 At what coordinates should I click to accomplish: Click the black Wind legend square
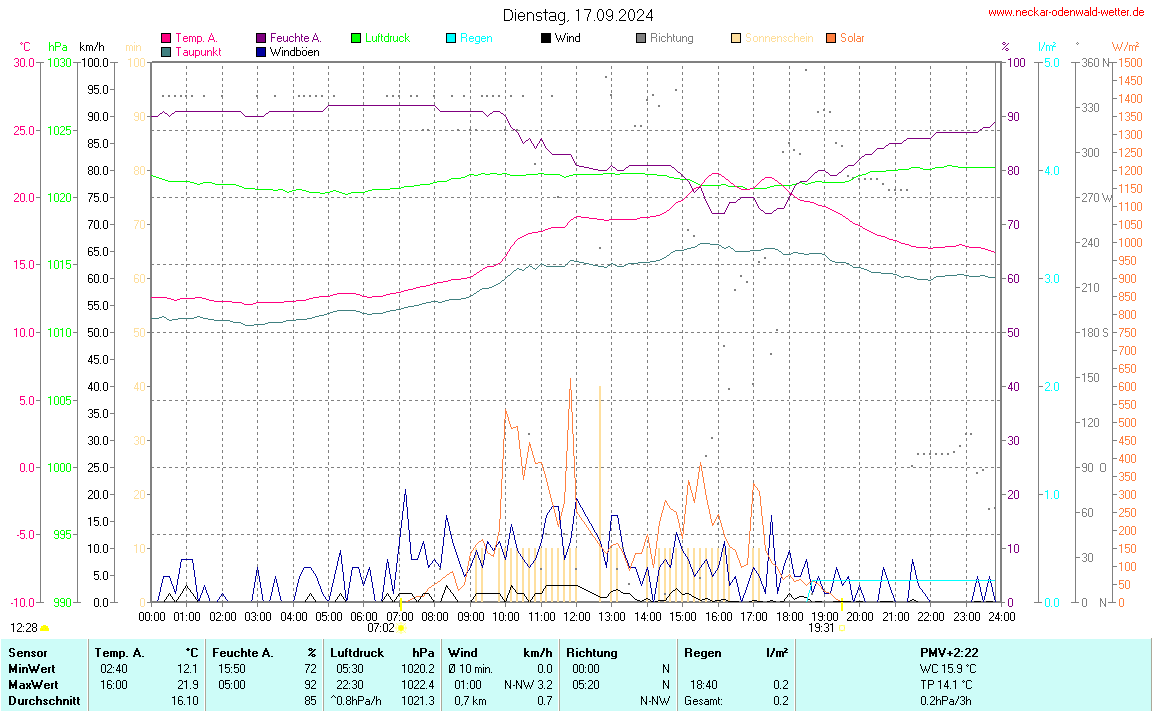(546, 38)
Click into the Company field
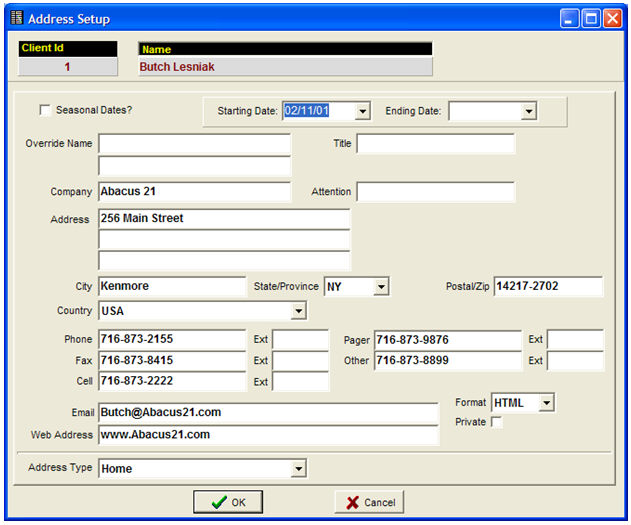631x525 pixels. (194, 192)
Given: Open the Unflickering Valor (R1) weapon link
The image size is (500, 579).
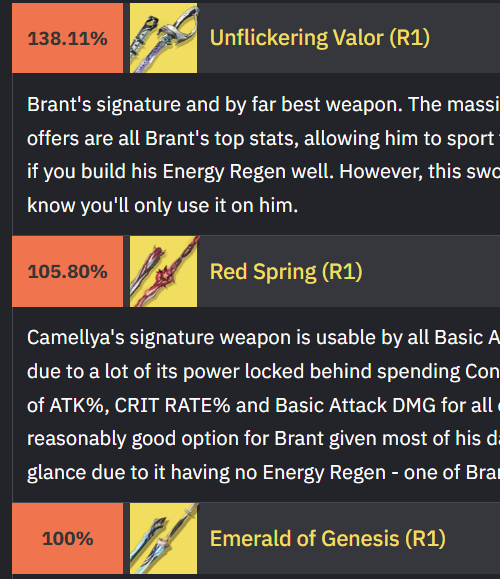Looking at the screenshot, I should tap(320, 38).
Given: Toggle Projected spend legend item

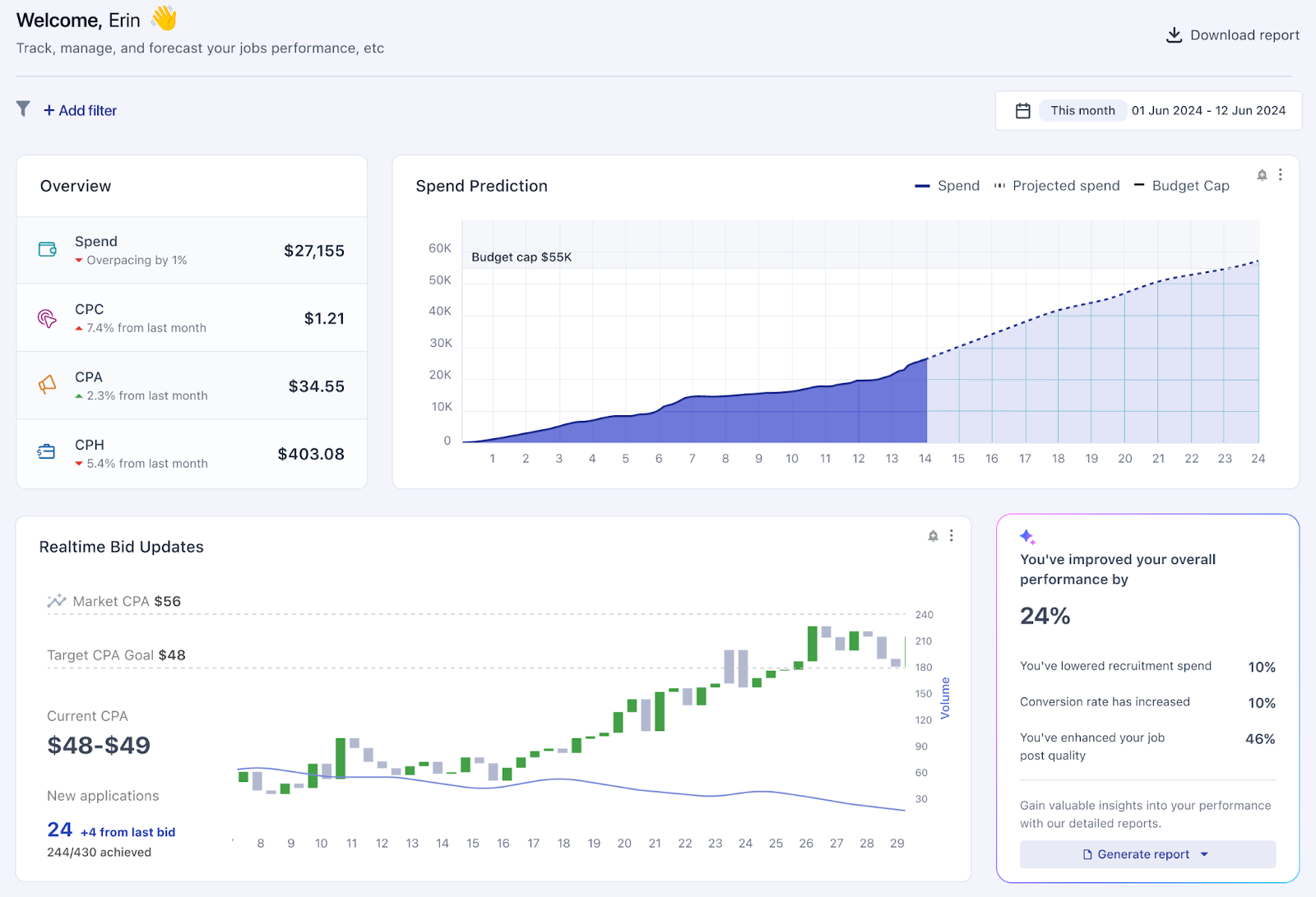Looking at the screenshot, I should click(x=1057, y=186).
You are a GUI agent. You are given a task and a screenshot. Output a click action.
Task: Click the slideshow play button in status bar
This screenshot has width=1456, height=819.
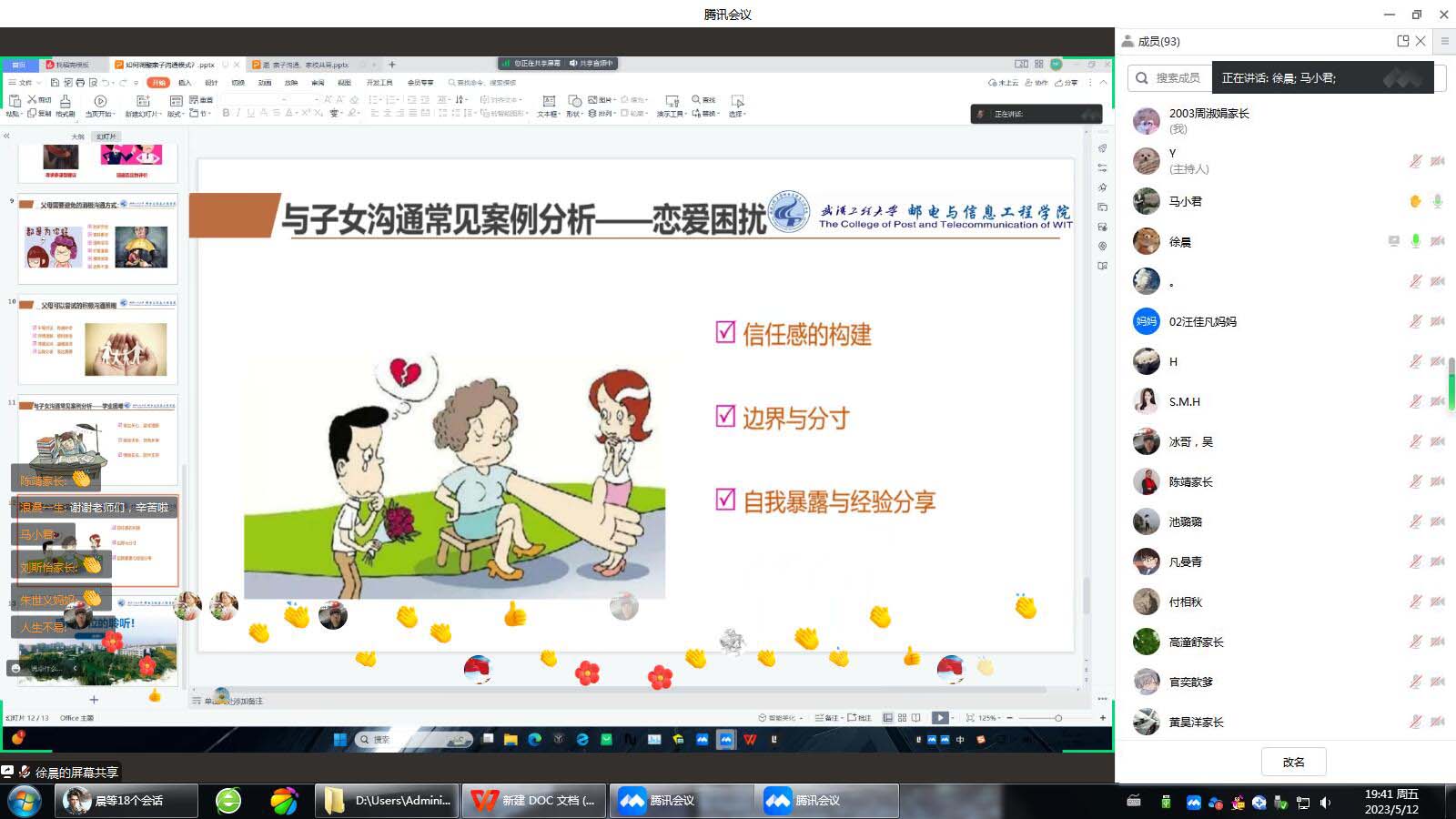click(x=940, y=718)
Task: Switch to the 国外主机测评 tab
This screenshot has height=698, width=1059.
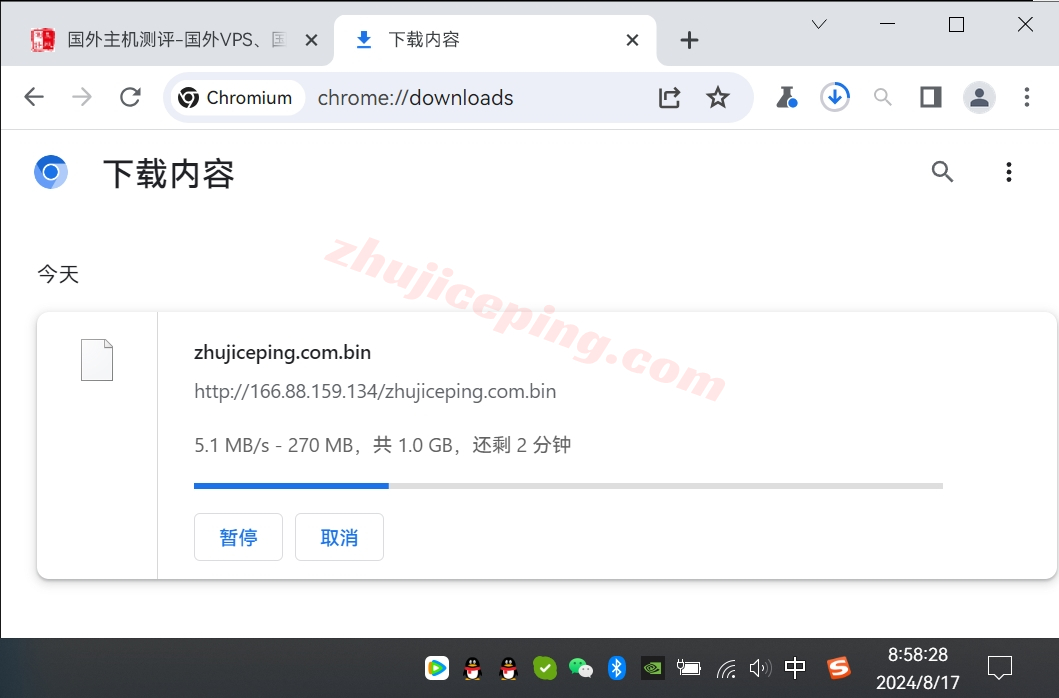Action: tap(175, 40)
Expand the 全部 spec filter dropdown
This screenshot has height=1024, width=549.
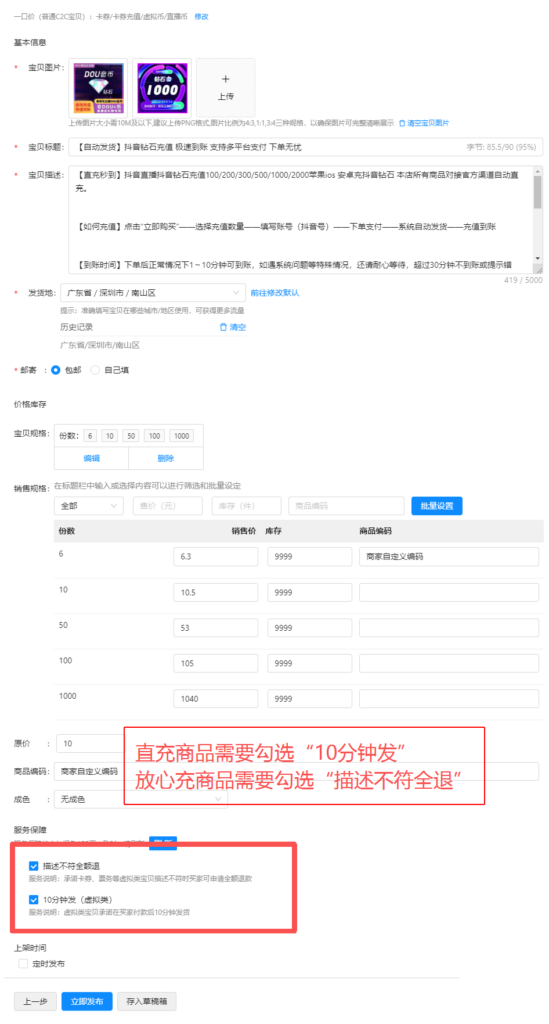(x=89, y=505)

Problem to work on: Leaving aside the images, write out the entries above word for word.

Exercise output:
 At what coordinates should I click to accomplish: Click the black Wind legend square
(546, 38)
Click into the Company field
631x525 pixels. (194, 192)
Given: Open the Unflickering Valor (R1) weapon link
The image size is (500, 579).
Looking at the screenshot, I should tap(320, 38).
Given: Toggle Projected spend legend item

Looking at the screenshot, I should click(x=1057, y=186).
You are a GUI agent. You are given a task and a screenshot. Output a click action.
Task: Click the slideshow play button in status bar
This screenshot has width=1456, height=819.
click(x=940, y=718)
Task: Switch to the 国外主机测评 tab
This screenshot has height=698, width=1059.
Action: tap(175, 40)
Expand the 全部 spec filter dropdown
This screenshot has height=1024, width=549.
(x=89, y=505)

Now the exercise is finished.